Tuesday, September 12, 2006

My Little Baby Boy

is three today! Oh, he makes me so proud. He said he didn't want to go to pre-school this morning, when I asked if it was because of the new toys, he said yes. Once I told him they'd be waiting for him when he got home, he agreed to go. He has so much fun there. He comes out beaming every time. Today was extra special because they made him a birthday crown, and sang Happy Birthday to him. I also sent cookies. When he came out of class, he was smiling ear to ear, and full of stories to tell me. But the first thing he did was say I love you mommy.

He was so well behaved today, and on Sunday at his party. No whining or crying about anything. He's getting so big. Last night I went in to pull his blanket up, and in his sleep he said "I love you so much mommy". And yesterday he said "thank you for my good party mommy." I just can't believe he's three. Old enough to spend time at preschool without me. OY.

Oh, and they have rootbeer ice cream at Whitespot, where we took him for his birthday dinner tonight. That's all I have to say.

Thursday, September 07, 2006

Not even a sniff

or a snivel. Or a tear. Or a "Mommy please stay". Thursday was the first "real" day of preschool, and TJ didn't even flinch. We walked in the room and he ran off to play. I talked to the teacher for a few minutes, and then went to say goodbye. He said "okay mommy, bye bye" and then showed me the steamroller he'd found and sent me on my way. I guess I should be proud that I raised a confident self-assured child. I just felt shafted. For a few minutes. It was worth the ear to ear smile I received when I picked him up! He had such a great time, this is going to be soooo good for him. I can't believe he turns 3 in a matter of days . . .

Friday, September 01, 2006

So . . .

She's probably got what DS had. Which was a mild form of Hydrocephalus (sp?). Doc gave me a huge list of symptoms to look for over the weekend. Temp over 38. More swollen fontanel. Wimpering instead of crying. Miserable baby. Skin rash that looks like a purple bruise. Neck stiffness (tickle her tummy, and if she doesn't try to lift her head her neck is stiff). All signs of meningitis. He thinks it's the other. He wants to see her next week.

And the cycle starts all over again. Why I thought I might actually have a healthy child this time is beyond me.

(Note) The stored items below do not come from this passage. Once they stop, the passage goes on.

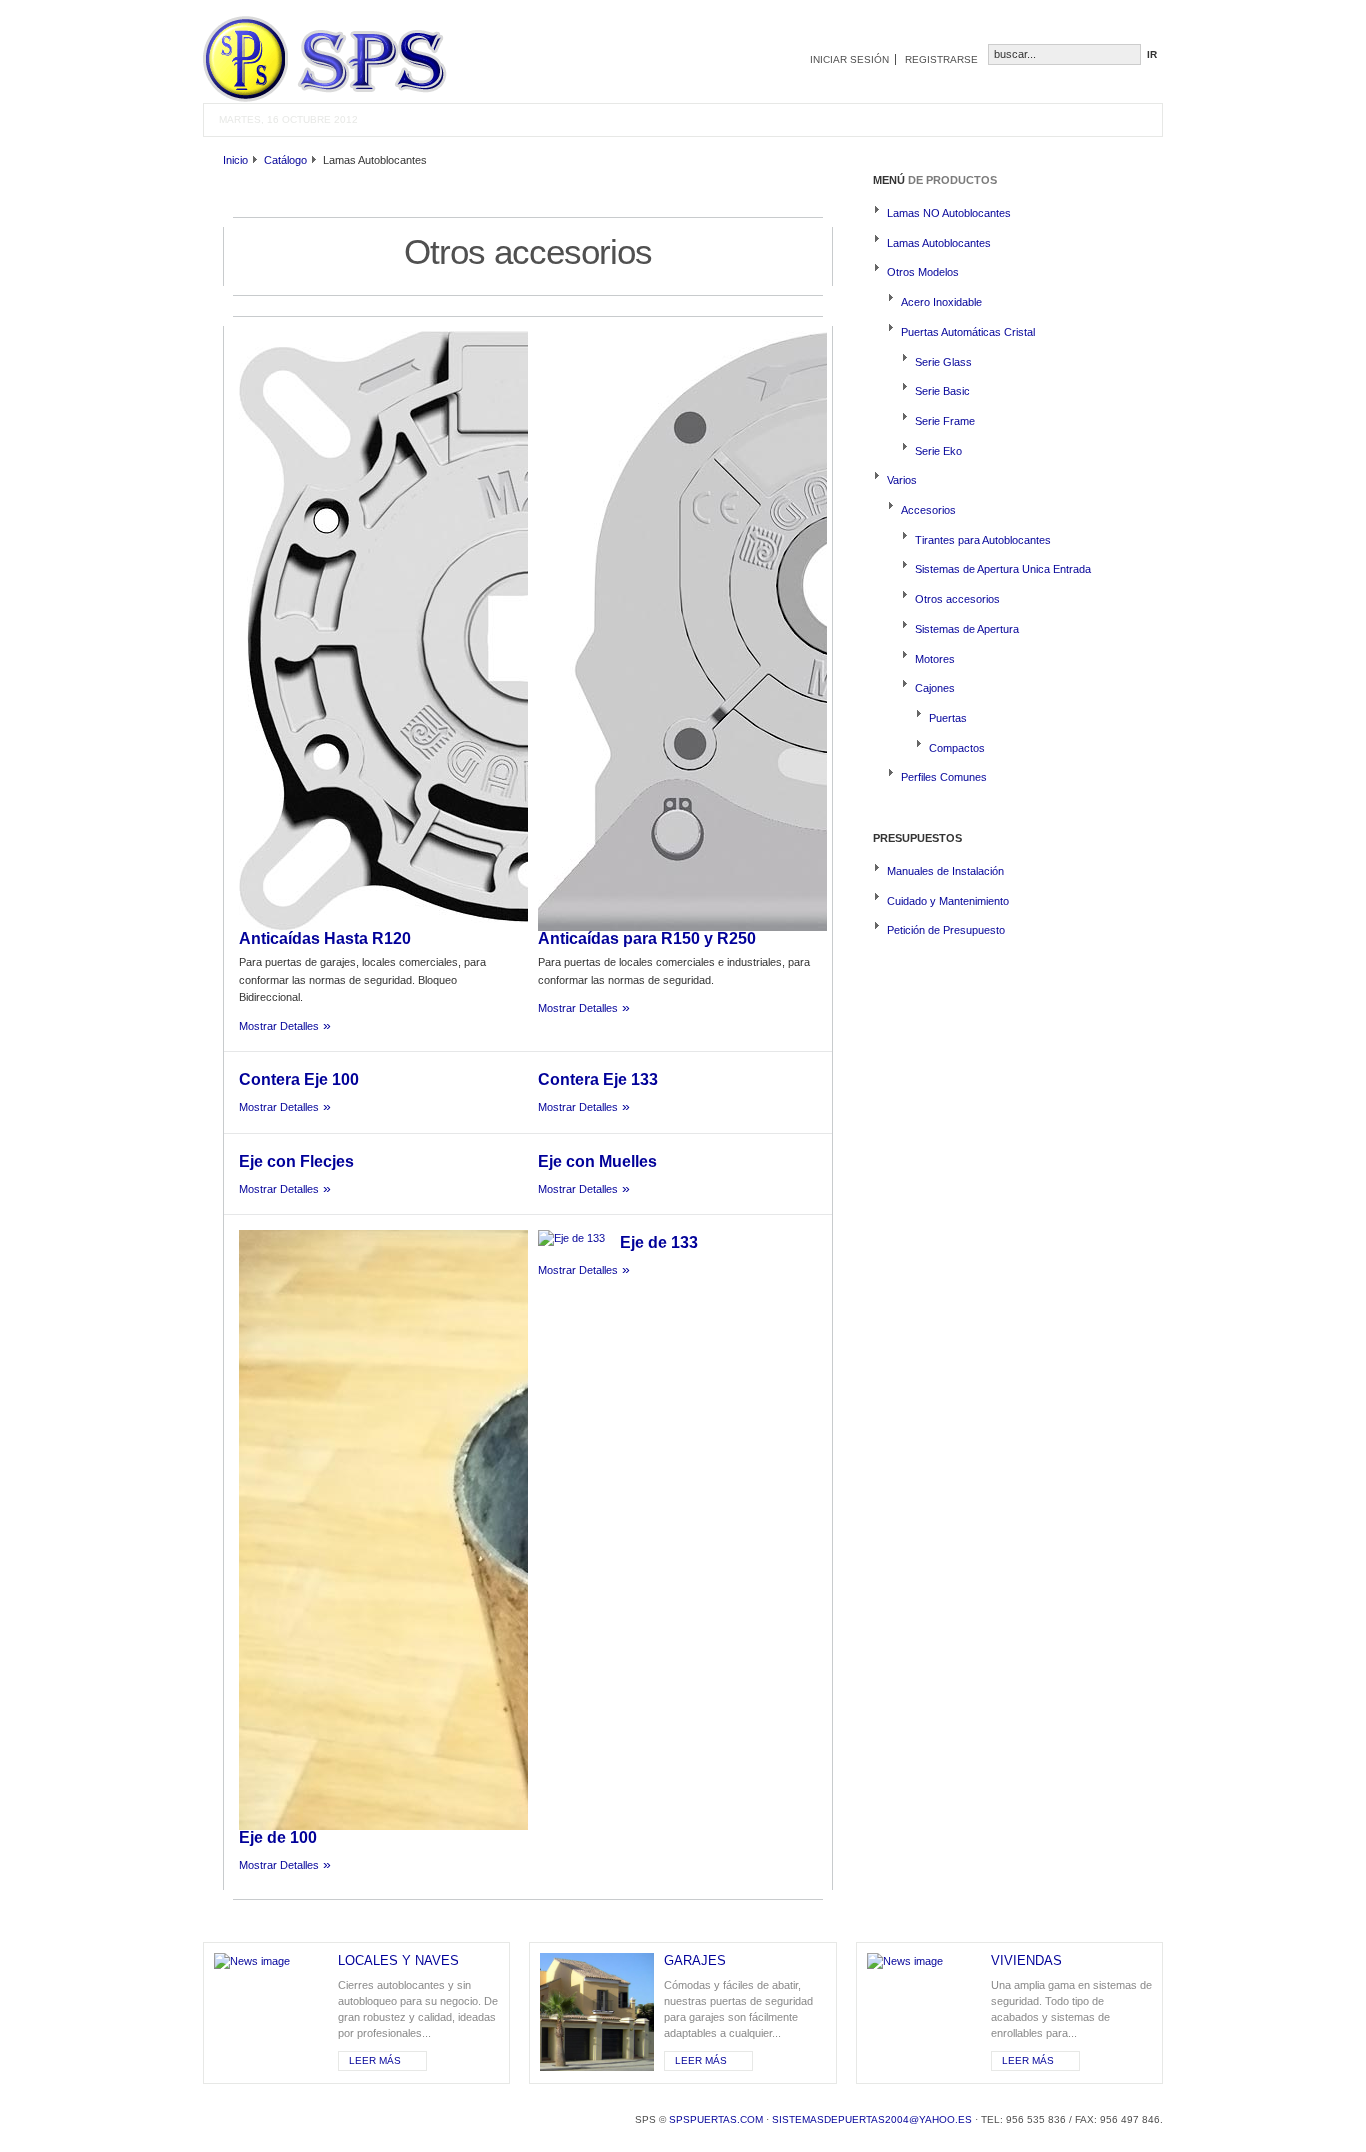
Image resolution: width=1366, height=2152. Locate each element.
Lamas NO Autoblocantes (949, 213)
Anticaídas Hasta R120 (325, 938)
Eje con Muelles (597, 1161)
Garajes (695, 1960)
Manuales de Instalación (945, 871)
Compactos (957, 748)
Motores (935, 659)
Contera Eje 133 (598, 1079)
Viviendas (1026, 1960)
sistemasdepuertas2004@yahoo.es (872, 2119)
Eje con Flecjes (296, 1161)
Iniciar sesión (849, 59)
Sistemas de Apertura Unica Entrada (1003, 569)
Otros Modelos (923, 272)
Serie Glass (943, 362)
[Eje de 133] (571, 1238)
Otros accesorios (957, 599)
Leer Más (375, 2060)
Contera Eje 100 (299, 1079)
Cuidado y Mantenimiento (948, 901)
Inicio (235, 160)
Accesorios (928, 510)
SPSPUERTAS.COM (716, 2119)
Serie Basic (942, 391)
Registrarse (941, 59)
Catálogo (285, 160)
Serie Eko (938, 451)
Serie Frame (945, 421)
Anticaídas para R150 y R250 (647, 938)
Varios (902, 480)
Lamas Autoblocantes (939, 243)
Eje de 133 (659, 1242)
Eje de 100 (278, 1837)
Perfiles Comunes (944, 777)
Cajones (935, 688)
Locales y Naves (398, 1960)
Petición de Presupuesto (946, 930)
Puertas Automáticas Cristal (968, 332)
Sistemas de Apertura (967, 629)
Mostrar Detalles (279, 1026)
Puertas (948, 718)
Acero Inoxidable (941, 302)
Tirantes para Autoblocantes (983, 540)
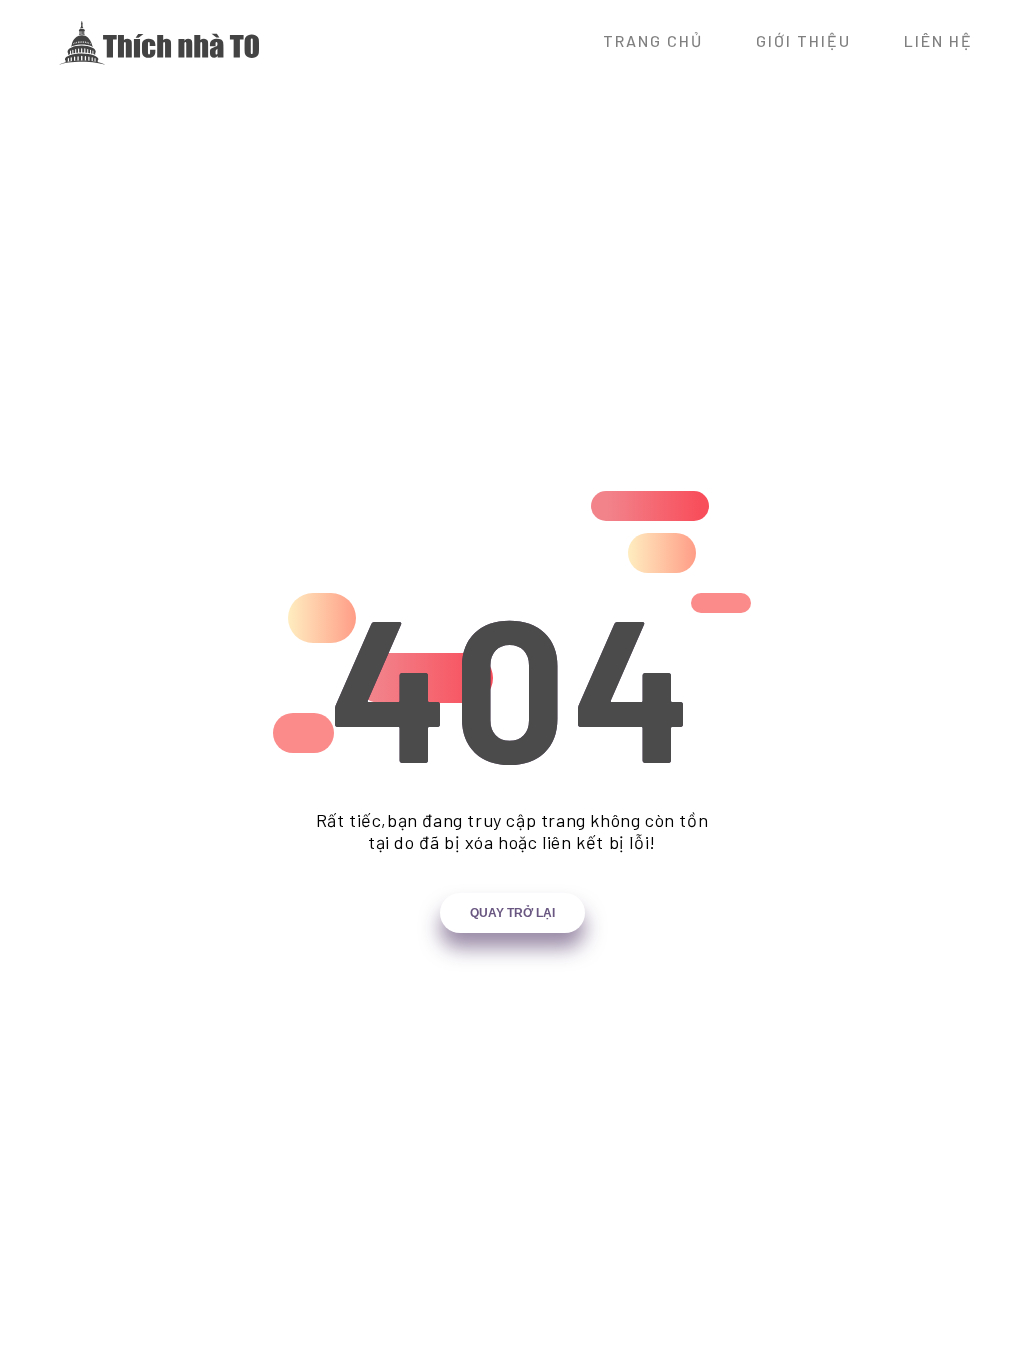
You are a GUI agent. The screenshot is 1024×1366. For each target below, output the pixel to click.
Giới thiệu (803, 40)
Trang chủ (653, 40)
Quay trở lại (512, 913)
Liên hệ (938, 40)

A watched pot never boils . . .

Man I hate fear. Anxiety. Gives me a very upset tummy. As if my tummy needs any help with that. I'm sitting here waiting, for about an hour now, for my doctor to call me back and tell me whether I should come into his office or go to the hospital. DD's fontanel is swollen. We went through this nightmare with DS. I don't understand why he's taking so long to get back to me. I called twice and his receptionist said he was going to call. I told her I was totally anxious and needed to know what to do. The not knowing part is the killer. In the back of my mind I'm wondering if he called the neurosurgeon at Children's to see what he wants me to do. Just a thought. If not I'm gonna give him heck for leaving me hanging for so long!